Boyden and his colleagues pinpointed a gene for a channel in a species of algae and inserted it into viruses. They then infected neurons with the engineered viruses. Along with their own genes the viruses inserted the light-channel gene from the algae. Because the viruses were harmless, the neurons did not suffer from the infection. Instead they started using the algae gene to build channels of their own.
Boyden exposed the infected neurons to a flickering blue light. The neurons responded by crackling with spikes of voltage. "We started playing around with it and we got light-driven spikes almost on the first try," he said. "It was an idea whose time had come."

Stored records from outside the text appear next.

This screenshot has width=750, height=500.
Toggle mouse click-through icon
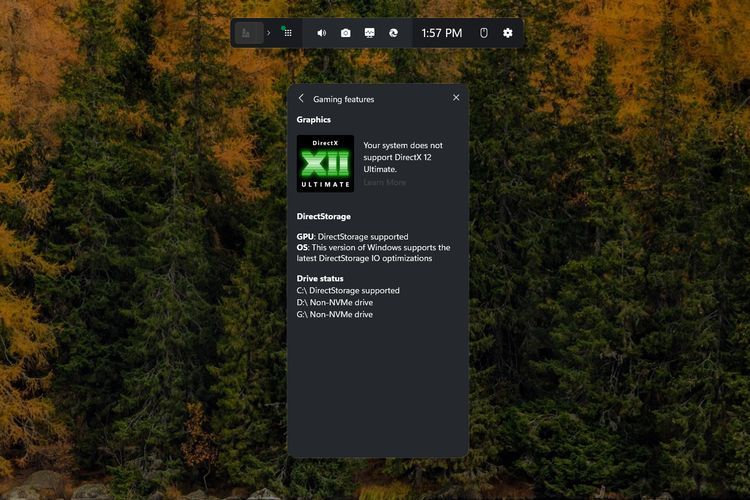tap(483, 33)
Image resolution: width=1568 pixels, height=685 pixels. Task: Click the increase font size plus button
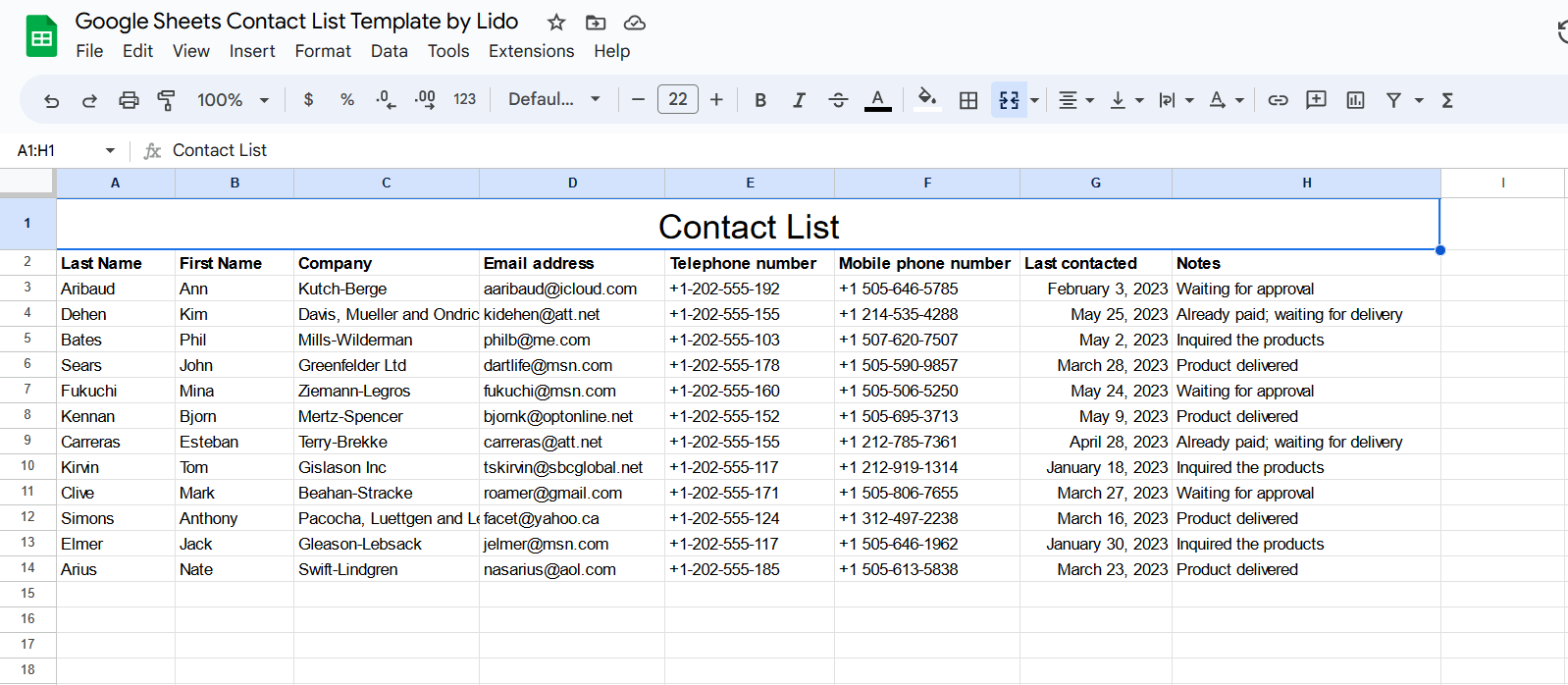coord(716,100)
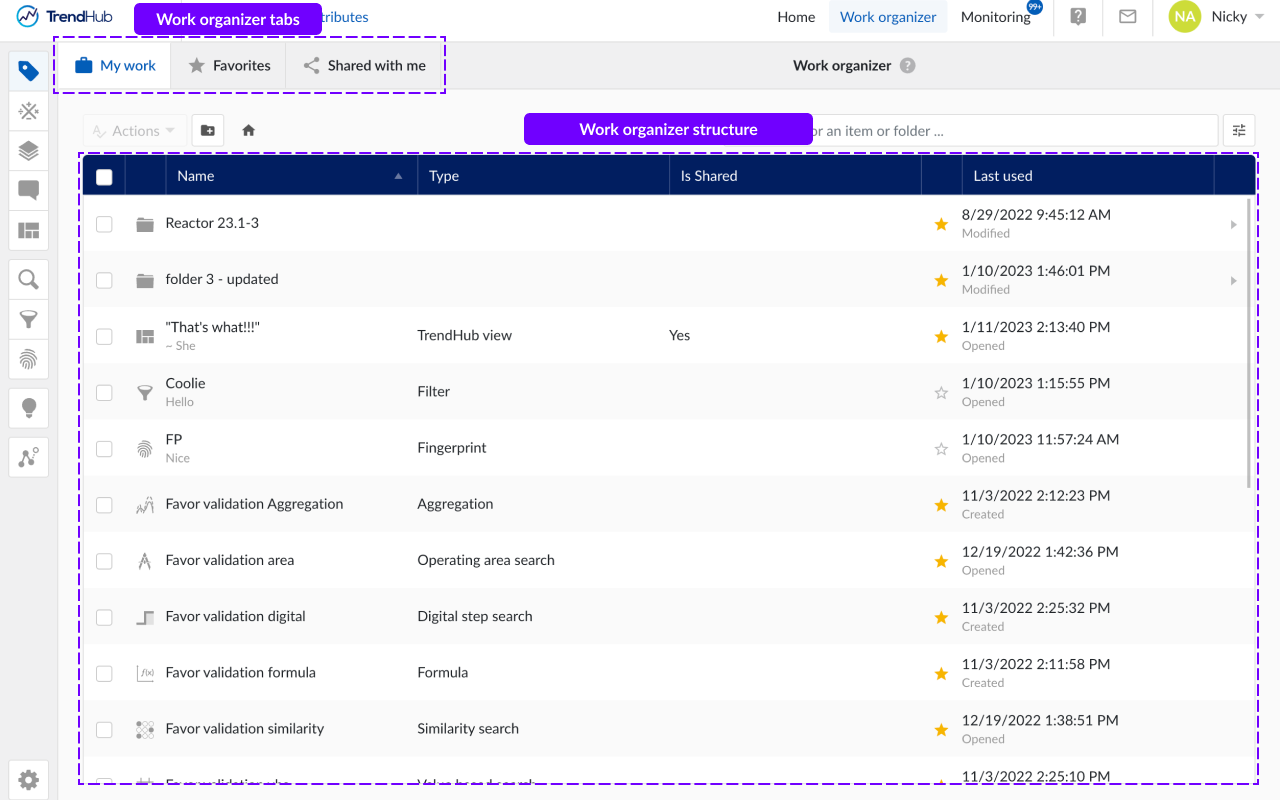Open the tag browser sidebar icon
Screen dimensions: 1280x800
[x=29, y=71]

In 2005 Boyden and his colleagues published that experiment, and since then he has expanded his neuroengineer's toolkit. "We grow organisms to screen for new molecules," he told me. They went on to find new genes for receptors sensitive to different wavelengths of light. Now their engineered neurons can respond to a rainbow of signals. Boyden can get the neurons to produce a voltage spike in response to light or to go completely quiet. He can flash a particular pattern of lights to trigger signals. He can also give different types of neurons different channels by adding specific genetic handles to the channel DNA. The genes get inserted into lots of cells, but they get switched on in only one kind of neuron. Flashing different colors of light, he can switch on and shut down different groups of neurons all at once.
I visited Boyden as he was starting to see how his engineered neurons behave in real brains rather than in petri dishes. One virus he selected for his experiments, known as an adeno-associated virus, proved to be promising in human gene-therapy trials in other labs. As of 2010, it had safely delivered genes into the bodies of more than 600 people (though some of the genes have produced unintended side effects). Boyden and his colleagues successfully infected certain neurons in the brains of monkeys without causing harm to the animals. The scientists inserted an optical fiber into the monkey brains and were able to switch the neurons on with flashes, just as they do in a petri dish.
At Boyden's talk at the Singularity to Summit he unveiled a particularly stunning experiment he and his colleague Alan Horsager have run at the University of Southern California on congenitally blind mice: They infected the animals with sight.
The mice were blind thanks to mutations in the light-receptor genes in their retinas. The team wondered if they could make those neurons sensitive to light again. They loaded genes for light-sensitive channels onto viruses and injected them into the mice. The genes were targeted for the retinal neurons missing their own light receptors. Boyden gave the mice time to incorporate the genes into their eyes and, he hoped, make the channels in their neurons. Since mice can't read eye charts out loud, he and his colleagues had to use a behavioral test to see if their eyes were working. They put the mice into a little pool with barriers arranged into a maze. At one end of the pool the mice could get out of the water by climbing onto an illuminated platform. Regular mice quickly followed the light to the platform while blind mice swam around randomly. When Boyden and his colleagues put the mice infected with neuron channels in the pool, they headed for the exit almost as often as the healthy mice. As far as Boyden and his colleagues can tell, the mice can see again.